France called yesterday on other world powers to commit money and logistical support to African armies readying their troops to join French soldiers already battling al-Qaeda-linked militants in Mali.

The appeal came as African leaders met in Ivory Coast, where they are expected to agree details of a regional mission due to take over from French forces – but it is short on financing, planning and even ammunition.

France has deployed ground troops and its war planes have bombed a rebel column, halting an Islamist advance. The intervention is aimed at stopping militants from tightening their grip on Mali's northern desert zone and using it as a springboard for attacks in Africa and on the West.

The stakes rose dramatically last week when Islamist gunmen cited the French intervention as a pretext to attack a desert gas plant in neighbouring Algeria and seize hostages. The Sahara crisis has forced African nations to accelerate their own planned mission to Mali, which was originally not expected to be in place before September.

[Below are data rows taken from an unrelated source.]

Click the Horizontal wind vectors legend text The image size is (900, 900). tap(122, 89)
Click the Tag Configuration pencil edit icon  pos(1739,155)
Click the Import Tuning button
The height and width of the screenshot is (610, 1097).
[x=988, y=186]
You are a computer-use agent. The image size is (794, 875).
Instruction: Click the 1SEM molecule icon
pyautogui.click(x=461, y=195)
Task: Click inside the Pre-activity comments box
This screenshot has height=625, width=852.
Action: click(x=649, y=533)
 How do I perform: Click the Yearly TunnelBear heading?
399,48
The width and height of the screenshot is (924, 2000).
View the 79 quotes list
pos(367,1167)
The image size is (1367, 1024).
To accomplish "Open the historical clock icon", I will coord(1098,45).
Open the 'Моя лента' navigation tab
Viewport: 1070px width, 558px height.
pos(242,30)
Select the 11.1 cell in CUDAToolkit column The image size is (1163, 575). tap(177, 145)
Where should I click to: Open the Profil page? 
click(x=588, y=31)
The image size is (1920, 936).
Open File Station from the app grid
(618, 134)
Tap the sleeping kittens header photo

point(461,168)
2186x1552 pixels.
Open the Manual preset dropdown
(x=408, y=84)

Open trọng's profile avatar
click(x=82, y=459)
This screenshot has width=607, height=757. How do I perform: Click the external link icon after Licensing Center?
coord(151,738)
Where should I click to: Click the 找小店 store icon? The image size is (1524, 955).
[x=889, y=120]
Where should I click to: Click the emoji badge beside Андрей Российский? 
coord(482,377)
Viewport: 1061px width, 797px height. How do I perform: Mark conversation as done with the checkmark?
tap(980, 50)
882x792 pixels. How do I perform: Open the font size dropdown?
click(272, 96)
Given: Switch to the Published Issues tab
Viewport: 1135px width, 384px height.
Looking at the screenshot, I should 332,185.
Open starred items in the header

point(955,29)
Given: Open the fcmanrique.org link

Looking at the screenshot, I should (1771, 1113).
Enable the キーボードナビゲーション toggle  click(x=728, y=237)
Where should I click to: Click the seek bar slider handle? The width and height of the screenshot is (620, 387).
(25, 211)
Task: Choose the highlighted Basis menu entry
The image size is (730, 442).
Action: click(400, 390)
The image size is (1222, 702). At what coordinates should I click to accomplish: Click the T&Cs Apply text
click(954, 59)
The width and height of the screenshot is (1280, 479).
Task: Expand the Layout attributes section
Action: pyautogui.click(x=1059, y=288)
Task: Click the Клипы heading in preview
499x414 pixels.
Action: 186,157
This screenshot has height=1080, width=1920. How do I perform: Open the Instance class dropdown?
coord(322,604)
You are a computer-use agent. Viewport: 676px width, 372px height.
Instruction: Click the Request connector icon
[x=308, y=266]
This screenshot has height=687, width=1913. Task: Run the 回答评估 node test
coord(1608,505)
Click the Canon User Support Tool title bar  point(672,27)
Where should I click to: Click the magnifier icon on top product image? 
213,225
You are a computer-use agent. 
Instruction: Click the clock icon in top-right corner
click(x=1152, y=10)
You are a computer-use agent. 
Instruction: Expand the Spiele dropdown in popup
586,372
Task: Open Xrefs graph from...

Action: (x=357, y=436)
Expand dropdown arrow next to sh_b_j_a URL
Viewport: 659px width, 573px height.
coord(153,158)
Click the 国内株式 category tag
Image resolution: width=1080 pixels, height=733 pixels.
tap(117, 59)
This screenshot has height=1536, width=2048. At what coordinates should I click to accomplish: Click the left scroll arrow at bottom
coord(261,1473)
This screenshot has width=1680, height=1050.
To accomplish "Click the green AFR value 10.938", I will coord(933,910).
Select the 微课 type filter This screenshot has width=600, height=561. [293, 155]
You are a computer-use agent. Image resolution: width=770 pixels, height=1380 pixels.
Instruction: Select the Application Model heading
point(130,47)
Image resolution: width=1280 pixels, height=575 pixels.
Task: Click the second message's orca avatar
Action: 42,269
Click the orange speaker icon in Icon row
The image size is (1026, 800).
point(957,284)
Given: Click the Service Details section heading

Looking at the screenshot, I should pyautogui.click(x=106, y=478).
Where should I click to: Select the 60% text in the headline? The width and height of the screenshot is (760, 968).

French foreign minister Laurent Fabius said French troops were in no way intended to replace the African operation.

"We must, as quickly as possible, furnish the logistical and financial means required," he said, calling on donors to make commitments at a January 29 conference in Ethiopia.

Mali's north has been occupied by a mix of gunmen since rebels bolstered with weapons seized from Libya after the 2011 fall of Muammar Gaddafi took up arms last year.

Separatist Tuareg rebels who launched the fighting were soon sidelined by the Islamist alliance of al-Qaeda's North African wing AQIM and homegrown Malian groups Ansar Dine and MUJWA.

Heads of state are expected to formally confirm pledges to dispatch about 5000 African soldiers to join French forces in Mali.

Ivory Coast president Alassane Ouattara said: "We must intervene because no economic revival, no region in the world will be safe if the Sahel [region] goes over to the wrong side."

Nigeria and Togo have already started their deployments, with Niger, Burkina Faso and Chad expected soon. But a Western diplomat following the process said plans for the mission were "fluid".

"The troops are meant to go with 10-day self-sufficiency. But there's nothing in place to say what happens after," the diplomat said. "Who's going to pay for this, and what mechanisms are going to pay for it? The money is a big question."

Underscoring the scale of the challenge, two other diplomats said that Senegal's deployment was being held up by the lack of ammunition for their artillery.

"They are waiting for it to be delivered," said one.

French president François Hollande, who ordered French fighter jets into action in Mali a week ago to halt the Islamist advance, said yesterday that France's military intervention will last as long as it takes to overcome terrorism in the region.

"People often ask how long this will last. I reply, the time it takes. The time it takes to vanquish terrorism in this area," he insisted.